INSTRUCTIONS FOR THE TASK: Each line below from the one containing "Click Go to phase breakdown button" through the one containing "Task: Open 选项 for the Chinese language" should be output exactly as it stands, and no other line should appear.

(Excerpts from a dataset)
########################################

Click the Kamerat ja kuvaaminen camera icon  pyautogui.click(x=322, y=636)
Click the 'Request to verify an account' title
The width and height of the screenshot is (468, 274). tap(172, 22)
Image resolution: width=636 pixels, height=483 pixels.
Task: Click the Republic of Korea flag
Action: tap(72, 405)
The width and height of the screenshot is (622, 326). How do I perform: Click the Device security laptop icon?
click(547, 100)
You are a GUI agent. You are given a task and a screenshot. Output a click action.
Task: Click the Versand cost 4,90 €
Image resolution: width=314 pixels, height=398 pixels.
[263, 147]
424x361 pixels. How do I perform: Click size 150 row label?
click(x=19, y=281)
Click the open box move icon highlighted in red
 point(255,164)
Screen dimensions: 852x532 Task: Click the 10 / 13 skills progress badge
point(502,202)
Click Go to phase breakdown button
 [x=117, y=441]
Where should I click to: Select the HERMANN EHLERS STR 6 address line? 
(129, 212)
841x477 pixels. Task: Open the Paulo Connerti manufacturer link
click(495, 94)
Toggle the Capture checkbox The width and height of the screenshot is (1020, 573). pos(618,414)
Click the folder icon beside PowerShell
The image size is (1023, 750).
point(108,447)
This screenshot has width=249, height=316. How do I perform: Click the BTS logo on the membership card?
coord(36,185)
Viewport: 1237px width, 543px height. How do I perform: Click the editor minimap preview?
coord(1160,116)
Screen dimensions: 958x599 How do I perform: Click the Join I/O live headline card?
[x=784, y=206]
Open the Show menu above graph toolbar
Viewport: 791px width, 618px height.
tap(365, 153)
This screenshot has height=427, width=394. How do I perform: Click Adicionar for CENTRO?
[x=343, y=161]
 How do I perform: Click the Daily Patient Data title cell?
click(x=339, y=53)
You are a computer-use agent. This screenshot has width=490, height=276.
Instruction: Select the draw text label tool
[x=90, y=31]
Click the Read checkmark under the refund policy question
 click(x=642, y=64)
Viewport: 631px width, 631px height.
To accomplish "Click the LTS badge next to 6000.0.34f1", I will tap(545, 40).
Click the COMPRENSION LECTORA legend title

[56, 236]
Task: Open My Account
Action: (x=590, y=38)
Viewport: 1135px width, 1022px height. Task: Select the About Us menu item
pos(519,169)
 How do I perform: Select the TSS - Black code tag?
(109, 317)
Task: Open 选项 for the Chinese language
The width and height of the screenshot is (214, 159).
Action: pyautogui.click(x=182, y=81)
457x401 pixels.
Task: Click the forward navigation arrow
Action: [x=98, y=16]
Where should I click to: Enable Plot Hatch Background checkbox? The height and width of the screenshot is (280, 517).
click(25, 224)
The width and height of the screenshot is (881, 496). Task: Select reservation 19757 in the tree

########################################

ANSWER SPACE:
Click Go to phase breakdown button
 [x=117, y=441]
Where should I click to: Select the HERMANN EHLERS STR 6 address line? 
(129, 212)
841x477 pixels. Task: Open the Paulo Connerti manufacturer link
click(495, 94)
Toggle the Capture checkbox The width and height of the screenshot is (1020, 573). pos(618,414)
Click the folder icon beside PowerShell
The image size is (1023, 750).
point(108,447)
This screenshot has width=249, height=316. How do I perform: Click the BTS logo on the membership card?
coord(36,185)
Viewport: 1237px width, 543px height. How do I perform: Click the editor minimap preview?
coord(1160,116)
Screen dimensions: 958x599 How do I perform: Click the Join I/O live headline card?
[x=784, y=206]
Open the Show menu above graph toolbar
Viewport: 791px width, 618px height.
tap(365, 153)
This screenshot has height=427, width=394. How do I perform: Click Adicionar for CENTRO?
[x=343, y=161]
 How do I perform: Click the Daily Patient Data title cell?
click(x=339, y=53)
You are a computer-use agent. This screenshot has width=490, height=276.
Instruction: Select the draw text label tool
[x=90, y=31]
Click the Read checkmark under the refund policy question
 click(x=642, y=64)
Viewport: 631px width, 631px height.
To accomplish "Click the LTS badge next to 6000.0.34f1", I will tap(545, 40).
Click the COMPRENSION LECTORA legend title

[56, 236]
Task: Open My Account
Action: (x=590, y=38)
Viewport: 1135px width, 1022px height. Task: Select the About Us menu item
pos(519,169)
 How do I perform: Select the TSS - Black code tag?
(109, 317)
Task: Open 选项 for the Chinese language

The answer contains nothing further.